Deniz Yücel, Mesale Tolu oder Peter Steudtner sind wieder frei. Sie sind vielleicht die prominentesten, aber bei weitem nicht die einzigen Fälle von Deutschen, die in der Türkei in Haft gekommen sind. Immer noch sitzen in dem von Recep Tayyip Erdogan regierten Land nach Angaben der Bundesregierung sieben Bundesbürger "aus politischen Gründen" im Gefängnis – zum Teil ohne Anklage.
Der Verhaftungseifer der türkischen Behörden trifft nicht nur Journalisten oder Menschenrechtsaktivisten – auch der Otto-Normal-Urlauber kann mitunter schnell ins Visier der Sicherheitskräfte geraten. Statt auf der Sonnenliege am Strand von Antalya oder auf dem Sofa bei Verwandten in Izmir endet die Reise dann in einer Zelle in Istanbul, bevor sie überhaupt losgegangen ist.
In der Türkei drohen drastische Strafen
Eines von mehreren Beispielen aus der jüngeren Vergangenheit: Ein türkischstämmiger Hamburger Taxiunternehmer wurde im August während eines Besuchs bei seiner Mutter in der osttürkischen Provinz Elazig festgenommen. Der Vorwurf: Terrorpropaganda. Der 46-Jährige soll auf seiner Facebookseite Werbung für die (auch in Deutschland verbotene) kurdische PKK gemacht haben. Im September sei er zu gut drei Jahren Haft verurteilt worden, berichtet unter anderem der Norddeutsche Rundfunk.
Es sind Fälle wie die des Hamburgers, die nun auch das Auswärtige Amt in Berlin unter der Führung von Bundesaußenminister Heiko Maas (SPD) auf den Plan gerufen haben. Es hat als Konsequenz nun seine Reise- und Sicherheitshinweise für das Land noch einmal verschärft – und warnt vor den drastischen Folgen, die ein falscher Klick im Internet haben kann.
"Festnahmen und Strafverfolgungen deutscher Staatsangehöriger erfolgten mehrfach in Zusammenhang mit regierungskritischen Stellungnahmen in den sozialen Medien. Dabei können auch solche Äußerungen, die nach deutschem Rechtsverständnis von der Meinungsfreiheit gedeckt sind, Anlass zu einem Strafverfahren in der Türkei geben. Ausreichend ist im Einzelfall das Teilen oder Liken eines fremden Beitrags entsprechenden Inhalts", schreibt das Amt auf seiner Internetseite. Und es warnt: "Es muss davon ausgegangen werden, dass auch nichtöffentliche Kommentare in sozialen Medien etwa durch anonyme Denunziation an die türkischen Strafverfolgungsbehörden weitergeleitet werden."

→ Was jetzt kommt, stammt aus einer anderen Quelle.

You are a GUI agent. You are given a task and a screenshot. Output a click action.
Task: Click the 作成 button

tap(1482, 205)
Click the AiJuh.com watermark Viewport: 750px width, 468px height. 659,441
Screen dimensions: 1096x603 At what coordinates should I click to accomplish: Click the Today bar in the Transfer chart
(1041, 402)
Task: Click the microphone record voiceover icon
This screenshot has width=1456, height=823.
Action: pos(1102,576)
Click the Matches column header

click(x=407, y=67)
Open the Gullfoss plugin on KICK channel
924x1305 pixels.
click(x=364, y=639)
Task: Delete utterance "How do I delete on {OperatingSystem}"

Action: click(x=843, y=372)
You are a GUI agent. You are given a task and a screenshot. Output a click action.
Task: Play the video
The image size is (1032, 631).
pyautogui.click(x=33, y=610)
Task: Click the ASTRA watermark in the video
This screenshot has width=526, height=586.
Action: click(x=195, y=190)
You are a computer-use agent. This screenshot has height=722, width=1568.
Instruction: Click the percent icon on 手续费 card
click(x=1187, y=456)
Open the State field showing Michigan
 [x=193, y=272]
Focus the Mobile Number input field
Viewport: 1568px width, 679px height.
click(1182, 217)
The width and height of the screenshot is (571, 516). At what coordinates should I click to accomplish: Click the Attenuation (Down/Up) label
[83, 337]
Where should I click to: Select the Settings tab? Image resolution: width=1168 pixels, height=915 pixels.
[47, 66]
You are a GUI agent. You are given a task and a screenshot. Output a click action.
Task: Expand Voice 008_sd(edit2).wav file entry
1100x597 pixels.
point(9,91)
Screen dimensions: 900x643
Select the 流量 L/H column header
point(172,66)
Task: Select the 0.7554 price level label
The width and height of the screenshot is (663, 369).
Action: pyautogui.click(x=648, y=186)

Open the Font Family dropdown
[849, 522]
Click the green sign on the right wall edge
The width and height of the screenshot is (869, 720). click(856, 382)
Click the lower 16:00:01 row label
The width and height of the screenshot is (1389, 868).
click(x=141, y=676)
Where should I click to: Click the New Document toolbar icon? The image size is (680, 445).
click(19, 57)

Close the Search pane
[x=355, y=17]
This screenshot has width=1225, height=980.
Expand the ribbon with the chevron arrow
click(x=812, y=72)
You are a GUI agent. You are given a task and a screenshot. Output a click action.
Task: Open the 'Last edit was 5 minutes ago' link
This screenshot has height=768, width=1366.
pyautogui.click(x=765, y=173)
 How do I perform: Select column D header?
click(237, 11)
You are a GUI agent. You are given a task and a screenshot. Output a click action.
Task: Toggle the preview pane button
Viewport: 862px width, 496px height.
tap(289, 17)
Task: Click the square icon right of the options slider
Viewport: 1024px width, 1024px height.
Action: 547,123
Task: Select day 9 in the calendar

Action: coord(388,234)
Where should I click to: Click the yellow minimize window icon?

Im Klartext heißt das für Urlauber: Vor dem Abflug in die Türkei sollten sie eigenen Facebook-, oder Instagram- oder Twitteraccounts von möglicherweise regierungskritischen Inhalten bereinigen. Doch selbst diese Vorsichtsmaßnahme könnte nicht genügen, wenn die entsprechenden Statements schon weitergemeldet wurden. Die bloße – in Deutschland zulässige – Meinungsäußerung könne von den türkischen Sicherheitsbehörden als "Propaganda für eine terroristische Organisation" oder als "Präsidentenbeleidigung" ausgelegt werden und zu einer mehrjährigen Haftstrafe führen, teilt das Auswärtige Amt mit.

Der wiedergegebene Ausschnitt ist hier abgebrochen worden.